En outre, la crise du coronavirus a changé le monde d’une manière qu’il était difficile d’imaginer il y a quelques mois à peine, et diverses études montrent comment le changement climatique pourrait avoir un effet similaire. Jetons un regard sombre, par exemple, sur un monde dans lequel les émissions de gaz à effet de serre augmentent de manière incontrôlée : dans 30 ans, 20 à 30 % de la population mondiale vivra dans des régions trop chaudes pour un habitat humain ; notamment, une grande partie de l’Afrique du Nord deviendra inhabitable. Des troubles sociaux et militaires y éclateront et des vagues de réfugiés d’une ampleur sans précédent frapperont les régions du monde encore habitables.

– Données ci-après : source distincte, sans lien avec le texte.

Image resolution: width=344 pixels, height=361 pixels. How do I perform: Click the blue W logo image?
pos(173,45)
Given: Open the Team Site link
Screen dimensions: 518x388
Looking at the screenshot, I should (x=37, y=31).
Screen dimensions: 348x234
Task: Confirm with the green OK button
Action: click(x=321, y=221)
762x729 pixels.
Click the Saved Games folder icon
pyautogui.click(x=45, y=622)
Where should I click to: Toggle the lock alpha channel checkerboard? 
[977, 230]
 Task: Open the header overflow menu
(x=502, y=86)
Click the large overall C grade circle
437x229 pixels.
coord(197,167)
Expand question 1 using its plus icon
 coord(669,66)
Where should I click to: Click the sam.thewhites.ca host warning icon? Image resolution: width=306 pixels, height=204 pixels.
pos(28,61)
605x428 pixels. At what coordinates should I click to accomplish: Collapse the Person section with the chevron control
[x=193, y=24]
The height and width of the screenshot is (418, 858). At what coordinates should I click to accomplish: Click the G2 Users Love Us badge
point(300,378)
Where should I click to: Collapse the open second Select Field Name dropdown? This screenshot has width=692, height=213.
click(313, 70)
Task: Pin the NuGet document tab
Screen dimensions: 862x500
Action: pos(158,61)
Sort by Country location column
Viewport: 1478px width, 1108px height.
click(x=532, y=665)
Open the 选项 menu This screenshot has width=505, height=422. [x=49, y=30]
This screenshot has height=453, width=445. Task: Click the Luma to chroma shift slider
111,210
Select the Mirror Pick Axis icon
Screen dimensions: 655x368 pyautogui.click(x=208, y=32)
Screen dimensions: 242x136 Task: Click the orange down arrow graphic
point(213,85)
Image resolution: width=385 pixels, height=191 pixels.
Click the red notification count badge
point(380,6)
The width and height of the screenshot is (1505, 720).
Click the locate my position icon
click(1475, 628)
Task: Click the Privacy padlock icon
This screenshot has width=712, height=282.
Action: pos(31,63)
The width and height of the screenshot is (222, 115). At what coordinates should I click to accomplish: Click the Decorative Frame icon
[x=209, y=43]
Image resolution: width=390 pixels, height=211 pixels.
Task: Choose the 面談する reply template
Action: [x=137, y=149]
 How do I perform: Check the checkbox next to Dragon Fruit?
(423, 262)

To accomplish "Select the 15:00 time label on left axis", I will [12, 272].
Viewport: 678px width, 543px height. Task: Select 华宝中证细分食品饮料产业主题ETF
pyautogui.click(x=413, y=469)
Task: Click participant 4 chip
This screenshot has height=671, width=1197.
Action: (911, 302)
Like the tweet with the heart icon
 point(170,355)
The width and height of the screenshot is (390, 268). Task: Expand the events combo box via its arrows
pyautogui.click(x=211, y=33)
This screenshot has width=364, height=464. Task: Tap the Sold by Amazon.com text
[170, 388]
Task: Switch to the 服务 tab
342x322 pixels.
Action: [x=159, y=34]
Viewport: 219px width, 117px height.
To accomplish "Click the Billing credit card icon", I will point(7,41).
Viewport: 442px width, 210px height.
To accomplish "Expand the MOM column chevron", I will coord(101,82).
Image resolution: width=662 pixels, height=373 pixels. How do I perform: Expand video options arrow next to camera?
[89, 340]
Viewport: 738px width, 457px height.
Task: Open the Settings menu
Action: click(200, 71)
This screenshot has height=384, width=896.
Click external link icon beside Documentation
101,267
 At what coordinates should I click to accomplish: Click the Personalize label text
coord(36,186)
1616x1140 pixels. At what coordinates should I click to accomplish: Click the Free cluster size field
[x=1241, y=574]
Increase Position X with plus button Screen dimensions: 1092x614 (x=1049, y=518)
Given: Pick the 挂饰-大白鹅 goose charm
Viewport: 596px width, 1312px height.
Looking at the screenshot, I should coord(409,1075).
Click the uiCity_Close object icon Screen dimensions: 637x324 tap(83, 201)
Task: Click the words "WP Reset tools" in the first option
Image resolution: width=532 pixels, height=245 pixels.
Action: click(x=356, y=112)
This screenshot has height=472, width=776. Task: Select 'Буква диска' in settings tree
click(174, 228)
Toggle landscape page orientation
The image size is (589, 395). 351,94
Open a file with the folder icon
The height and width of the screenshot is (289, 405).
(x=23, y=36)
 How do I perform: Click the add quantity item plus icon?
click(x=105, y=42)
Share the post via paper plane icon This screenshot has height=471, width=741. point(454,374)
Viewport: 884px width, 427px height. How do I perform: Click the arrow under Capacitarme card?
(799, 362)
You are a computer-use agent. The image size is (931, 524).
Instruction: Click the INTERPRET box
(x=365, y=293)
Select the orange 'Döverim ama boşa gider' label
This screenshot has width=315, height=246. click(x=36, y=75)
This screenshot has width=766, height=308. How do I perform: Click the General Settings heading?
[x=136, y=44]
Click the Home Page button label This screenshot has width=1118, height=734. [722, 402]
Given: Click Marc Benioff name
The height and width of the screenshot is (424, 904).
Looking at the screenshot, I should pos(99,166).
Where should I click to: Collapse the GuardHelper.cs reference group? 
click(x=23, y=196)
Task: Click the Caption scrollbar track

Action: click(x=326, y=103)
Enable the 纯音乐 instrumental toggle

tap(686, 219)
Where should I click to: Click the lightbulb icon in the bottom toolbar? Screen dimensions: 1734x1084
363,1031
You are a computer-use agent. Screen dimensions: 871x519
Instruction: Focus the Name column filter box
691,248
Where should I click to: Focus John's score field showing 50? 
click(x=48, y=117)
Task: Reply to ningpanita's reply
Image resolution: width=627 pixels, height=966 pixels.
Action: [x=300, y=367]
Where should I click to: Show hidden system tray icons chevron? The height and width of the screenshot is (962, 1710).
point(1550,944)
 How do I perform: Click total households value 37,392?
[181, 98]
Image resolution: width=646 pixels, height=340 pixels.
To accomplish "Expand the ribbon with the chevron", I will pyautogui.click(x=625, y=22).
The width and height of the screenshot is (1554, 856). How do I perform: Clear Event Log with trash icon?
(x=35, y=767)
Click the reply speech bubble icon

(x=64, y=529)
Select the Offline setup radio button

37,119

On ne fera pas face à ces défis uniquement avec des moyens logistiques. Là où règnent les guerres de gangs, où la terreur se répand, où les armées de mercenaires financées par des États ayant des intérêts locaux particuliers s’affrontent, il n’y aura d’autre option que d’y mener une action militaire déterminée. En pareille situation, la Suisse, qui se trouve au cœur de l’Europe – même si elle n’est pas membre de l’UE – devrait fournir des contributions autre que de mettre des milliards à disposition.
Dans un environnement géopolitique et géostratégique toujours plus volatile, incertain, complexe et ambigu, il convient de ne pas écarté l’éventualité de la « surprise stratégique ».
Les prévisions sont difficiles, surtout lorsqu’elles concernent l’avenir ! L’argument selon lequel nous sommes « entourés d’amis » n’est pas défendable :
- il est trompeur, voire négligent, de prétendre pouvoir miser unilatéralement sur la solidarité internationale en cas de crise, car chaque pays souverain s’organise d’abord pour lui-même en pareille situation. Nous en voulons pour preuve qu’au début de la crise du coronavirus, plusieurs de nos pays voisins ont bloqué à leurs frontières des fournitures médicales essentielles pour la Suisse, provenant de l’étranger par la mer ; dans un premier temps, ces pays n’ont pas autorisé l’entrée de ces biens en Suisse, cela pour satisfaire d’abord leurs propres besoins ;
- être dépendant de l’étranger pour sécuriser notre espace aérien en temps de crise est incompatible avec notre neutralité.
Dans les situations de crise, les conditions de « beau temps » ne fonctionnent plus. C’est une des leçons de la crise du coronavirus.
Une autre leçon est qu’il est impératif de penser l’impensable, penser la surprise stratégique, celle que nous ne pouvons pas encore voir à vue humaine.
Nous arriverons alors à la conclusion qu’il pourrait y avoir différents scénarios dans lesquels la Suisse devrait repenser la conception de sa neutralité, sans pour autant y renoncer. Dans ce contexte, les moyens militaires resteront indispensables à l’avenir.